Now that I’m in Korea, I miss this. I really miss this because I don’t know what I’ll be coming back to, even if I choose not to renew my one-year teaching contract, which expires in September. Morgan and Michael are the progeny of a doctor and a highly attentive mother, and children are expected to know so much so quickly now days. Whose to say what they’re learning while I’m gone and how much they’ll grow. They might even, I shudder to think, learn how to pronounce the “r” sound.

My return may start pleasantly enough when I go to visit them in their new home in Chattanooga, and greet them by getting down on my knees, smiling extra big and saying, “Hey guys, remember me, Uncle Rob?” only to have Morgan reply: “Indeed, your avuncular contributions are not forgotten.”

“However, I must say this current conduct is most ungentlemanly.”

I mean, look at how much progress she’s already made. Four years ago, Morgan was just a protrusion in my sister’s belly, while three years ago she was a hairless, weightless creature who would stare off into space while I held her and muttered, “Fine, don’t look me when I talk to you, you’re just like every other female!”

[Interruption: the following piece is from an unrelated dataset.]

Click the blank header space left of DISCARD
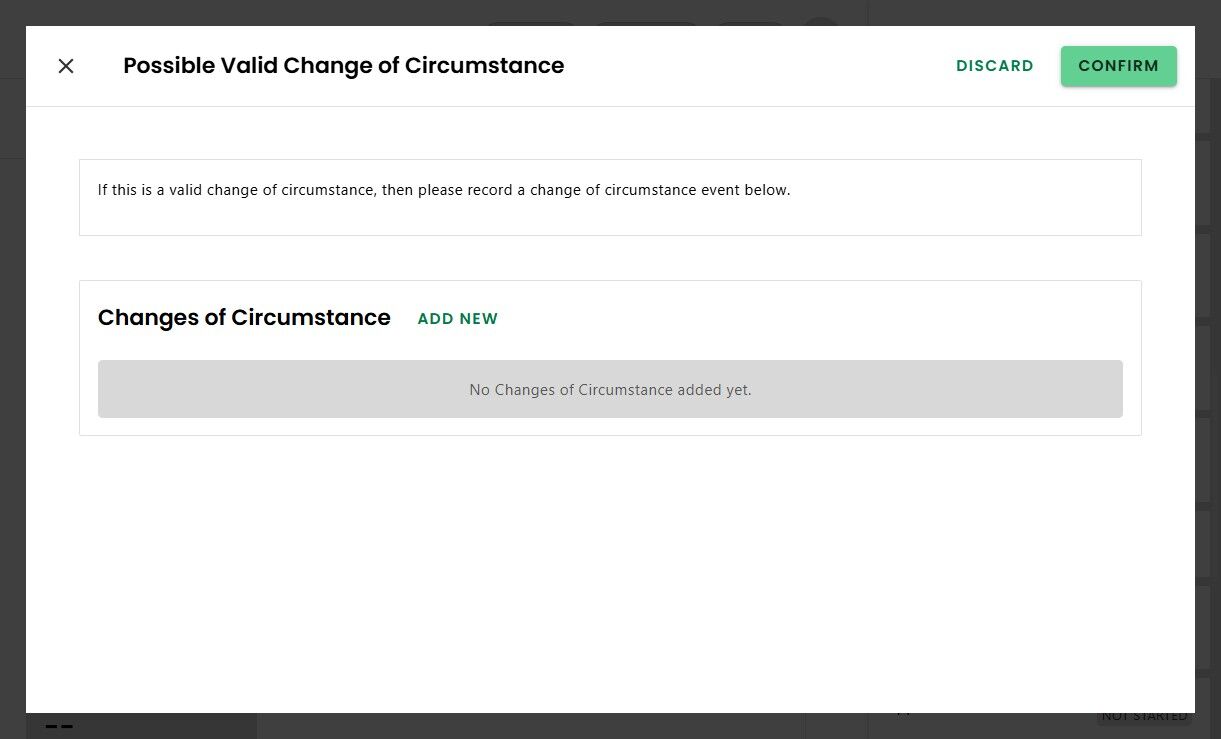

Considering where she came from, I think “You scawy” is real progress. By the time I return, I may not be “Wunca Wob” any more; I’ll just be Person No. 3,000,000,079 to shake my head and mutter, “They grow up so fast.”

*“Uncle Rob, come here” is how I always translated this phrase, but you need not be limited to my interpretation.

Comments:
Great post Wob. I think that was a very touching account. we miss you too.